In emergencies—such as natural disasters—or in situations where procuring food locally is cost-prohibitive—situations, for example, where transportation costs make local purchases uneconomical—direct food aid is critical. However, sending direct food aid often removes the incentive for local solutions to long-standing problems of food insecurity. In many cases, Buffett favors direct cash aid in the first place; he believes the US should at least reexamine its policies about the mix of cash and food we send to food insecure countries.

More of Buffett’s basic beliefs:  Good governance in developing countries is critical to success in solving issues of food insecurity.  Land ownership motivates good stewardship—so he’s in favor of land rights for farmers and reform of land laws in countries where women especially are marginalized. He stresses the importance of the value chain—everything from farm to market has to work or the project may fail. Farmers might harvest an improved crop due to technical assistance, but if the roads are so bad they can’t get their crop to market, what has been gained?

Howard Buffett will make some American farmers uneasy. He favors no-till methods and doesn’t believe in subsidies the way they currently work. He’s not opposed to genetically-modified seed. He practices what he calls “conservation farming,” but that doesn’t mean organic farming.  He doesn’t think organic farming can be practiced on a large enough scale to feed the world.

And that’s his mission: To feed the world.

Right now, according to the organization “Feeding America,” one-sixth of the people in the USA—50 million Americans—are “food insecure.”  That means they don’t  know for sure where the next meal is coming from.  According to the United Nations, that number worldwide is 870 million people.  It’s no surprise then that the United Nations Food and Agriculture Organization projection for 2050 is grim:  Food production will have to increase worldwide by 70 percent to feed us all.

Whether you agree with all of Buffett’s views, you have to give the man credit. He is the recipient of many awards—for example, he’s been named a United Nations Goodwill Ambassador Against Hunger; he was the recipient of the World Ecology Award and the Triumph of Agriculture Exposition Agri Award. ColumbiaUniversity honored him with the Global Leadership Award. And that’s just the beginning of the kudos and accolades. He’s doing about as much as anyone can in his crusade against hunger, in his effort to feed the world. Money well spent, a life well lived, forty chances not gone to waste.

I started out, as I sat down to write this, to apply the “forty chances” concept to us as teachers. It does apply, of course.
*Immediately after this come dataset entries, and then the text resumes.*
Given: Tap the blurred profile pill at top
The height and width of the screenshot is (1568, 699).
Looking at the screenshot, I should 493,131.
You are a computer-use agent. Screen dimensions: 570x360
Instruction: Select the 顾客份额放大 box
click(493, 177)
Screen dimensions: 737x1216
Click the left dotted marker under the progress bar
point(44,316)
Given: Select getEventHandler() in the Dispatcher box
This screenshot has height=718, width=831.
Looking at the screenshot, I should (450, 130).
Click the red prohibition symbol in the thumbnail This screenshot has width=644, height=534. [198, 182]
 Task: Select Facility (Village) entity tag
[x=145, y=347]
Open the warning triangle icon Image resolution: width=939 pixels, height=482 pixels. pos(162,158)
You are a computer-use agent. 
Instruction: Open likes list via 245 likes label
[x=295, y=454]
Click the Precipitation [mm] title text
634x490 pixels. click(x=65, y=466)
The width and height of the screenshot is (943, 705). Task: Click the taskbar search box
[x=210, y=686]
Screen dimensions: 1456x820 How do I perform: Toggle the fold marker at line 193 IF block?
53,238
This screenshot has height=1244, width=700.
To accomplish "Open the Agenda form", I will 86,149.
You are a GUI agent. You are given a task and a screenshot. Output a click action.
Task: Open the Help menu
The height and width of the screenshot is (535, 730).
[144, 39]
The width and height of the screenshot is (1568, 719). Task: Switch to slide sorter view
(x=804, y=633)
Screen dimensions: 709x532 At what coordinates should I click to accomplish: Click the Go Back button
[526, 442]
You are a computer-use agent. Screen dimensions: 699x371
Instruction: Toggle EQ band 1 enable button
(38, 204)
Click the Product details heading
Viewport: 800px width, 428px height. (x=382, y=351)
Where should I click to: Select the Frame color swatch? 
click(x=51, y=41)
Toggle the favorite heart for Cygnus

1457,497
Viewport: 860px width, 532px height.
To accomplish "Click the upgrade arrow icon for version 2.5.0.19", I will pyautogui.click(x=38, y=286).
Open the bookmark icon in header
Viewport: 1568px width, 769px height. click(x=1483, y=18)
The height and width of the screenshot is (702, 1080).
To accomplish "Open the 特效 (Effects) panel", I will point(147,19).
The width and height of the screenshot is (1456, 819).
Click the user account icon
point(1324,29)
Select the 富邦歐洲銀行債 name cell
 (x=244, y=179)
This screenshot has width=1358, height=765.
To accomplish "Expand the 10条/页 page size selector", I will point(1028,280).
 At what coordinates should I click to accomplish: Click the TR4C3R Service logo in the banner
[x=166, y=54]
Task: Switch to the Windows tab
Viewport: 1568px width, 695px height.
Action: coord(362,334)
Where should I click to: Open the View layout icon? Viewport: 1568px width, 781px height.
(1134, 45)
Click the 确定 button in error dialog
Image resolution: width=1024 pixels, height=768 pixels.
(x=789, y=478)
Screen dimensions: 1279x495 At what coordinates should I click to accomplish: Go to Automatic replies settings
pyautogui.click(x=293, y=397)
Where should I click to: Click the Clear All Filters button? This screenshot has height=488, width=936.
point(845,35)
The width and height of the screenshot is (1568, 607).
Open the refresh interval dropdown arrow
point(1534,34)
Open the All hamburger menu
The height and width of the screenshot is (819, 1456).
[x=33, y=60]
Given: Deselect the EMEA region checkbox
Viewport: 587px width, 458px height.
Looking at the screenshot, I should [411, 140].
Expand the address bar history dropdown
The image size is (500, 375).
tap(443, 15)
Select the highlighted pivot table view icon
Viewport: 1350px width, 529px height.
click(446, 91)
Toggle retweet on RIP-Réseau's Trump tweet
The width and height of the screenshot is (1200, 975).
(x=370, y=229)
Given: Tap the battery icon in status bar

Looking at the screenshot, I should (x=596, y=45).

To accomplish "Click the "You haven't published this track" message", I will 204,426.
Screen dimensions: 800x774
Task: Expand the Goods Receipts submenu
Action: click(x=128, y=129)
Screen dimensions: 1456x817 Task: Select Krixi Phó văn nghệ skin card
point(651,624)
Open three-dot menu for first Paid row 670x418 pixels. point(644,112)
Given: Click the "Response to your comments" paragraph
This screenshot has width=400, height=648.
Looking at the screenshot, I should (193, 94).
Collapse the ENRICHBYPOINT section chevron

Forty years is about the span of our working lives, too, and most of us are still perfecting our art, polishing our skills, trying “to get it right,” right up to the very last day.

But I couldn’t stop writing about the book. 40 Chances, now on the New York Times non-fiction best-seller list. It is an unusual book to have fallen into my hands. I am usually reading literary classics or recent fiction, even literary non-fiction, but not a book about agriculture.  However, my interest in international issues is deep—especially international education efforts.  I heard Buffett speak at the World Food Prize Conference I attended in October, the conference also known as the Borlaug Dialogue. And the obvious struck me: If children are food insecure, if they’re hungry literally, their hunger for learning can’t be fed.

So I’m impressed with what I’ve read and I am recommending 40 Chances to you.  Let us hope that Howard Buffett continues to use his remaining chances wisely and that he has many more. As for us, the same: We have forty chances. Let’s use them well.